Barclays Plc Chief Executive Officer Antony Jenkins said Britain runs the risk of a property boom as the economy starts to recover.
“We are seeing probably a more buoyant housing market for the first time in perhaps as much as a decade,” Jenkins, 52, said yesterday at a conference in New York. “That’s a bit concerning because there is the risk of a property-driven boom in the U.K. The regulators are on it and don’t intend to let it happen, but these things can be difficult to control.”

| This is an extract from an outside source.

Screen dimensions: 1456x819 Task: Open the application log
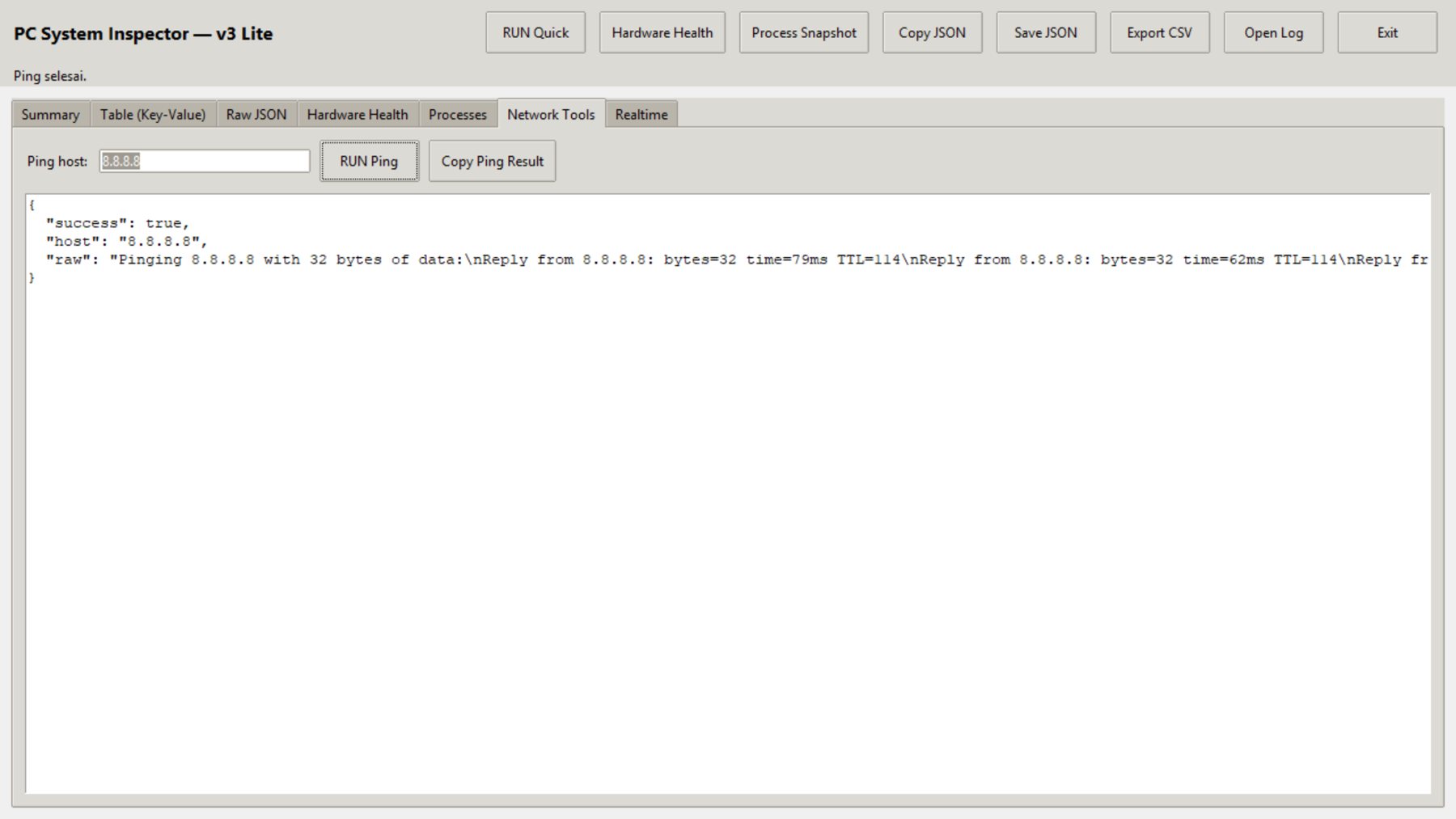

A U.K. house-price gauge rose to the highest in almost seven years in August as the economic recovery gathered pace and government measures intended to ease the supply of mortgages boosted demand, the Royal Institution of Chartered Surveyors said yesterday. Chancellor of the Exchequer George Osborne this week defended his Help-to-Buy plan amid criticism it may be fueling a bubble in house prices, saying it’s “sensible” and needed to help the market.
Help-to-Buy provides interest-free loans to buyers of newly built properties. From January, the program will give banks guarantees on mortgages for purchasers of both new and existing homes. The policy will allow people to buy a house with a deposit as little 5 percent of the value of the property.
Business Secretary Vince Cable today called on the government to review the second part of Help-to-Buy. In an interview with Sky News, he said policy makers need to avoid a new housing bubble.
“There are people out there -- the Royal Institute of Chartered Surveyors yesterday -- who were warning this was a real risk,” the Liberal Democrat told Sky News. “In London and the south east, in the north east of Scotland, in other areas, there are serious housing inflationary pressures.”
Bank of England Governor Mark Carney promised last month policy makers will act if signs of a property bubble emerge. In an interview with the Daily Mail, he indicated there was a risk of too much stimulus and that it might be a “challenging task” to curb a bubble.
Barclays’s Jenkins said consumers are spending more than a year ago, citing the firm’s data on customers’ purchasing. Even so, they’re shopping for bargains on the Internet and eating out at cheaper restaurants, he said.
“The recovery still feels to me as if it’s beginning,” he said. “The sorts of things you’d expect to fuel economic growth in the U.K. seem to me to be still quite weak. The data is better than people expected, but still not great.”
Barclays, which offers mortgages through its Woolwich brand, slipped 0.1 percent to 305.4 pence as of 2:32 p.m. in London trading today. The stock has risen 16 percent in London trading this year, the second-biggest gainer out of Britain’s five largest lenders after Lloyds Banking Group Plc.